La DATAR n’est pas la seule émanation de l’Etat à entreprendre une action en faveur de la reconversion des territoires. En effet, le Ministère de l’Environnement, à sa création en 1971, entreprend de lancer un Comité Interministériel de la Nature et de l’Environnement (CIANE) doté d’un fonds du même nom, le FIANE. Ce Comité a pour objectif de rassembler les mandataires des différents départements ministériels de l’Environnement, de l’Agriculture, de l’Education, de l’Intérieur, des Affaires Culturelles et de Jeunesse et Sports, de concevoir un plan de développement rural tenant compte des différents objectifs économiques, sociaux, culturels et environnementaux.

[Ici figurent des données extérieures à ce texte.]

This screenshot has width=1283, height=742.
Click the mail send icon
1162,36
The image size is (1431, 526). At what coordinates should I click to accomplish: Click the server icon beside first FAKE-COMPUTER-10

Dans cette configuration, les liens entre le Ministère de l’Environnement, le Ministère de l’Education et le Secrétariat d’Etat à la Jeunesse et aux Sports se renforcent tout particulièrement, jusqu’à se formaliser respectivement en 1971 et 1973 à travers deux Protocoles d’actions conclus entre les différentes entités134. Ces protocoles énoncent l’idée suivante : les activités sportives de plein- air et les activités socio-éducatives sont des vecteurs privilégiés pour la sensibilisation à l’environnement et la valorisation des espaces naturels et la réconciliation entre les « mondes » urbain et rural.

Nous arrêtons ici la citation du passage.